Under the guise of “restoring trust” between communities and police departments that have been militarized by the federal government, the Obama administration’s Justice Department announced this month that it had selected six U.S. cities to serve as pilot sites, to develop and deploy federal guidance for local police to create better procedures, reduce racial bias, and regain citizens’ trust.
The plan, which is controversial because it is line with Obama administration goals to further nationalize and federalize local law enforcement, has been officially dubbed the “National Initiative for Building Community Trust and Justice.” It will use U.S. taxpayer dollars to deploy “experts” and “researchers” charged with training officers to act in a manner that the DOJ deems just — in essence doing the bidding of the Obama administration. Officially, the Justice Department will be helping local officials “fight crime” under the scheme, according to news reports.
Initially, the program, which will cost American taxpayers almost $5 million, will aim to “assess” the relationship between local police and the communities they serve. Then, the DOJ squads will work to develop plans supposedly aimed at enhancing “procedural justice,” reducing bias, and supporting “reconciliation in communities where trust has been eroded,” the Justice Department said in a statement announcing the plan.

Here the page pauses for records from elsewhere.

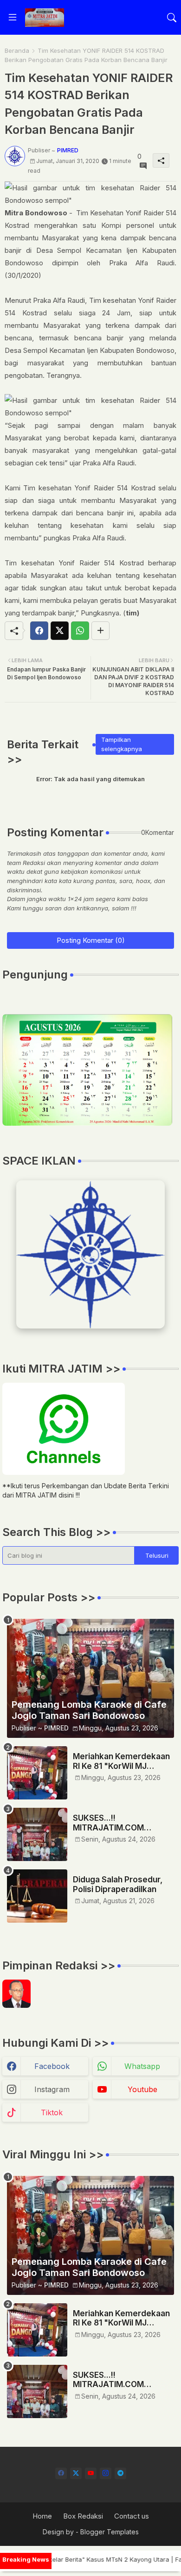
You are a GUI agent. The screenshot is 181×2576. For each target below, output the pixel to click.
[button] (171, 17)
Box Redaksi (83, 2516)
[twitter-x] (76, 2473)
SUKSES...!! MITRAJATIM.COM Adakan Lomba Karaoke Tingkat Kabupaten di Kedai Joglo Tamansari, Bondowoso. (119, 1822)
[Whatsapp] (80, 630)
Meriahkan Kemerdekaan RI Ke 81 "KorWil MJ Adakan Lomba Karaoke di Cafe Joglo (121, 1761)
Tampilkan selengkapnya (121, 744)
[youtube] (91, 2473)
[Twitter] (60, 630)
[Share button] (100, 630)
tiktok (52, 2112)
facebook (52, 2066)
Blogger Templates (109, 2532)
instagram (52, 2089)
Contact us (131, 2516)
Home (42, 2516)
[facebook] (61, 2473)
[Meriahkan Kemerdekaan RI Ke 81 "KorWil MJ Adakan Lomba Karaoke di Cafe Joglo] (37, 1772)
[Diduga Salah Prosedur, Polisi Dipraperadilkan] (37, 1896)
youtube (142, 2089)
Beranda (17, 50)
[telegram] (120, 2473)
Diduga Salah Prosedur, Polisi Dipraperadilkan (117, 1884)
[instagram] (105, 2473)
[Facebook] (39, 630)
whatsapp (142, 2066)
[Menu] (12, 17)
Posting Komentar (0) (91, 940)
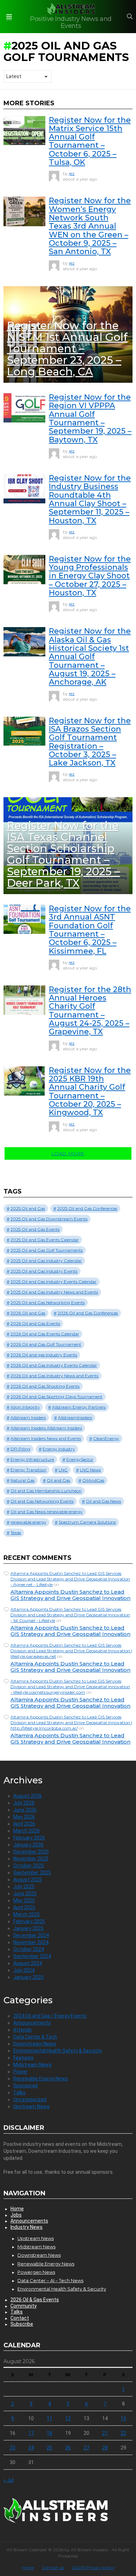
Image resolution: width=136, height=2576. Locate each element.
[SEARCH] (130, 16)
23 (12, 2448)
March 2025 (26, 1914)
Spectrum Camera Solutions (87, 1522)
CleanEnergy (106, 1438)
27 (86, 2448)
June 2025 (25, 1893)
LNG (63, 1469)
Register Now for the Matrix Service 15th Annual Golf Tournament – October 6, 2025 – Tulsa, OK (90, 141)
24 (31, 2448)
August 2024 (27, 1963)
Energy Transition (28, 1469)
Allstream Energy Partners (79, 1407)
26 (68, 2448)
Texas (15, 1532)
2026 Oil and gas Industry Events (43, 1354)
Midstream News (32, 2064)
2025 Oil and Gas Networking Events (47, 1302)
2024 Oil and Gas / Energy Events (49, 2016)
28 (105, 2448)
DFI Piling (20, 1448)
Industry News (26, 2227)
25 (49, 2448)
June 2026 (25, 1810)
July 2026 (24, 1803)
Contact (19, 2318)
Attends (22, 2030)
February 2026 (29, 1837)
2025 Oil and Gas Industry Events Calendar (53, 1281)
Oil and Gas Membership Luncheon (46, 1490)
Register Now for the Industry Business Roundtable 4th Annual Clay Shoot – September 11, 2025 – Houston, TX (90, 499)
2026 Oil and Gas (27, 1313)
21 (105, 2433)
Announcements (32, 2023)
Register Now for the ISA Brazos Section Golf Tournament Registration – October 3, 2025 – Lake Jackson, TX (90, 742)
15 (123, 2418)
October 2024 (28, 1949)
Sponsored (25, 2085)
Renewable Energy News (40, 2078)
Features (23, 2057)
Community (23, 2306)
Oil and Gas (58, 1480)
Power (20, 2071)
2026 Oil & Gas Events (34, 2299)
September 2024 (32, 1956)
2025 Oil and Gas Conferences (87, 1208)
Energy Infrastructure (32, 1459)
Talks (19, 2092)
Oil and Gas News (103, 1501)
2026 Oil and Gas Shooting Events (45, 1386)
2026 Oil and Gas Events (35, 1323)
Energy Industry (59, 1448)
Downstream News (34, 2044)
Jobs (16, 2215)
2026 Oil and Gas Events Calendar (44, 1333)
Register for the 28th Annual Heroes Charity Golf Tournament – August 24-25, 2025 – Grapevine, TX (90, 1011)
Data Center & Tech (35, 2037)
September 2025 (32, 1872)
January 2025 (28, 1928)
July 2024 (24, 1970)
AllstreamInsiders (75, 1417)
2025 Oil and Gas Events (35, 1229)
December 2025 (31, 1851)
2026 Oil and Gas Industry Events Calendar (53, 1365)
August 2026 (27, 1796)
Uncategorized (29, 2099)
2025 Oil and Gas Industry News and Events (54, 1292)
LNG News (90, 1469)
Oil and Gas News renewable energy (46, 1511)
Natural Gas (22, 1480)
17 (31, 2433)
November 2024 (30, 1942)
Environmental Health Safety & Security (57, 2050)
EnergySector (79, 1459)
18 (49, 2433)
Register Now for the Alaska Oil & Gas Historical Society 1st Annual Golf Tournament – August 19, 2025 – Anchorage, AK (90, 656)
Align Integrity (25, 1407)
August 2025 (27, 1879)
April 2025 (24, 1907)
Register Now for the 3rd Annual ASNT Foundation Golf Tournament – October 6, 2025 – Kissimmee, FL (90, 930)
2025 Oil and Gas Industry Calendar (46, 1260)
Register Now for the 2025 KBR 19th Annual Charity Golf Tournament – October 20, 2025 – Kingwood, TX (90, 1092)
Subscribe (21, 2324)
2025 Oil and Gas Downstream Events (49, 1218)
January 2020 (28, 1977)
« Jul (8, 2480)
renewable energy (28, 1522)
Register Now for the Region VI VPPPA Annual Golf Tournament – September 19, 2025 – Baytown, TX (90, 418)
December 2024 (31, 1935)
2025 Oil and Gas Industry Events (43, 1271)
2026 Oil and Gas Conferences (88, 1313)
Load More (68, 1153)
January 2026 (28, 1844)
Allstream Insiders (28, 1417)
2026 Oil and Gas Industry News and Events (54, 1375)
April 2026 (24, 1824)
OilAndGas (93, 1480)
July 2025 (24, 1886)
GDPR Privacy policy (93, 2567)
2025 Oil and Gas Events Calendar (44, 1239)
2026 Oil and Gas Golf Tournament (45, 1344)
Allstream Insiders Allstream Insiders (46, 1428)
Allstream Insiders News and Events (45, 1438)
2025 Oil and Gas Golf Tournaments (46, 1250)
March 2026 (26, 1831)
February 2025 (29, 1921)
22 (123, 2433)
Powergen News (36, 2272)
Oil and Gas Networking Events (42, 1501)
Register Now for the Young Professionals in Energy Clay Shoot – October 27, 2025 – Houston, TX (90, 575)
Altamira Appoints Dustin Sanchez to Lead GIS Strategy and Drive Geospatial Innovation (70, 1594)
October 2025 (28, 1865)
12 (68, 2418)
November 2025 (30, 1858)
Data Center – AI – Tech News (50, 2280)
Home (17, 2208)
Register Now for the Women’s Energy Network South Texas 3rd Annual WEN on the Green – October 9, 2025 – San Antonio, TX (90, 226)
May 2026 (24, 1817)
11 (49, 2418)
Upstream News (31, 2106)
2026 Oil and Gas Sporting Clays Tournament (56, 1396)
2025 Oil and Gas (27, 1208)
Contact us (53, 2567)
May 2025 (24, 1900)
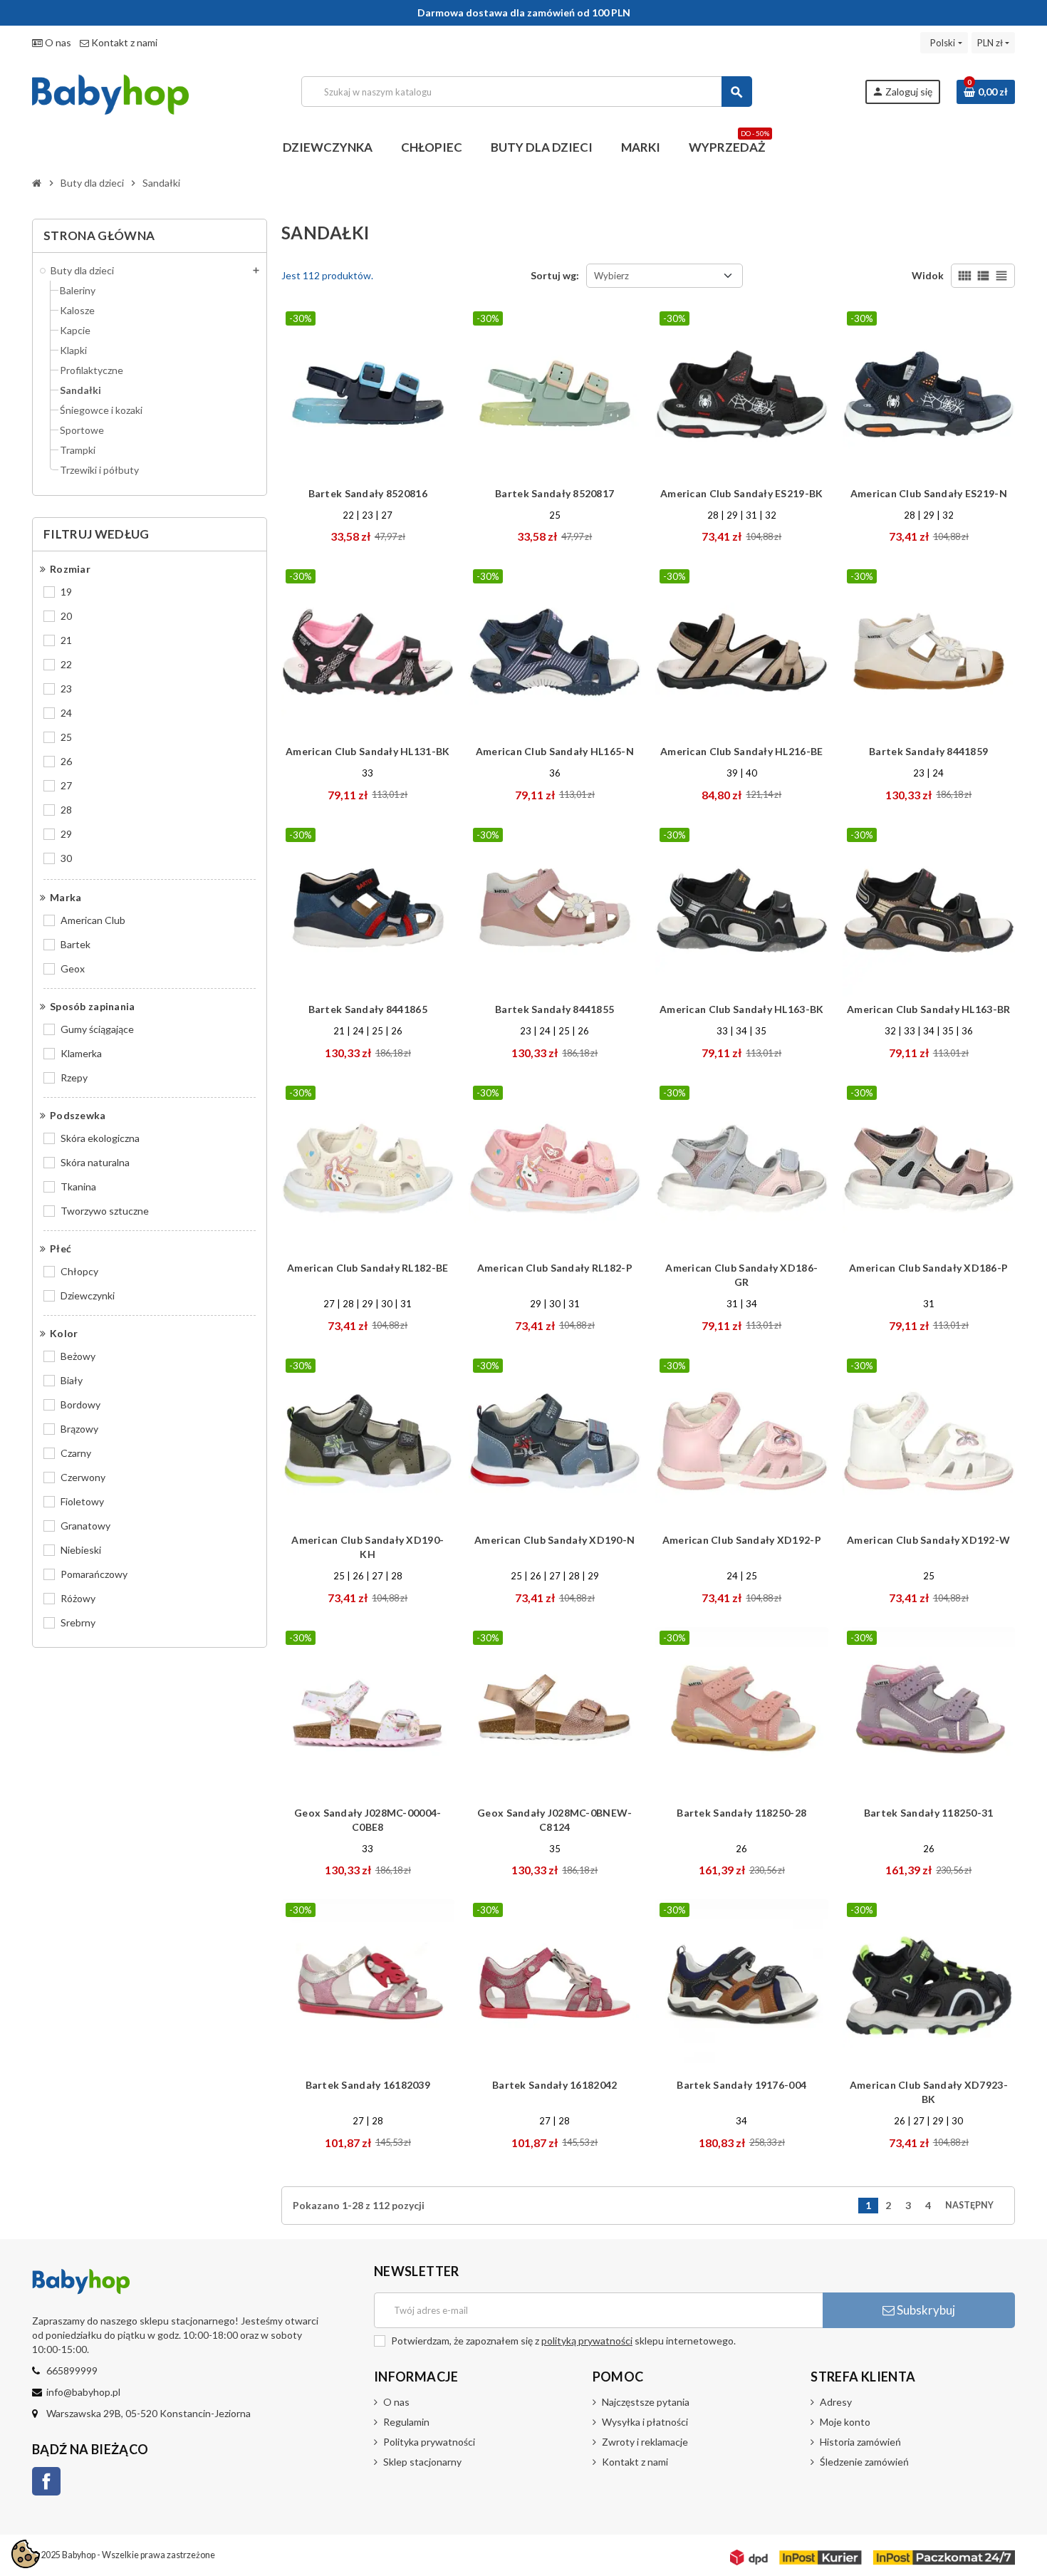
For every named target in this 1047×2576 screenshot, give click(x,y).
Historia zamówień (860, 2442)
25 (66, 737)
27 (66, 785)
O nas (57, 42)
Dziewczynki (88, 1295)
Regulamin (406, 2422)
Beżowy (78, 1356)
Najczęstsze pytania (645, 2402)
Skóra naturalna (95, 1162)
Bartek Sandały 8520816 (367, 493)
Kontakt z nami (123, 42)
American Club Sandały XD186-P (928, 1268)
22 (66, 664)
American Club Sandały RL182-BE (367, 1268)
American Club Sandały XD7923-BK (929, 2092)
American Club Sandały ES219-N (928, 493)
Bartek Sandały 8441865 (367, 1009)
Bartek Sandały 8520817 (554, 493)
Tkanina (78, 1186)
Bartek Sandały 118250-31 (929, 1813)
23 (66, 688)
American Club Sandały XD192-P (741, 1540)
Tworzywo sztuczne (105, 1211)
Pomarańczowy (94, 1574)
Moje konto (845, 2422)
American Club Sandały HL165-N (555, 751)
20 (66, 616)
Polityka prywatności (429, 2442)
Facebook (46, 2481)
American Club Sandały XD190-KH (367, 1547)
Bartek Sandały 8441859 (928, 751)
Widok (928, 275)
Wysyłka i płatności (645, 2422)
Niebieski (81, 1550)
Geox (73, 968)
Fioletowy (82, 1501)
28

The first six cities to be targeted as pilot sites will be Birmingham, Alabama; Fort Worth, Texas; Gary, Indiana; Minneapolis, Minnesota; Pittsburgh, Pennsylvania; and Stockton, California. Fort Worth Mayor Betsy Price described the program as “a tool to strengthen our partnership with the justice system.” However, other police departments are also in the cross hairs. According to the official announcement, an unspecified number of “police departments and communities that are not pilot sites” will also be targeted for more DOJ “training” and “technical assistance.”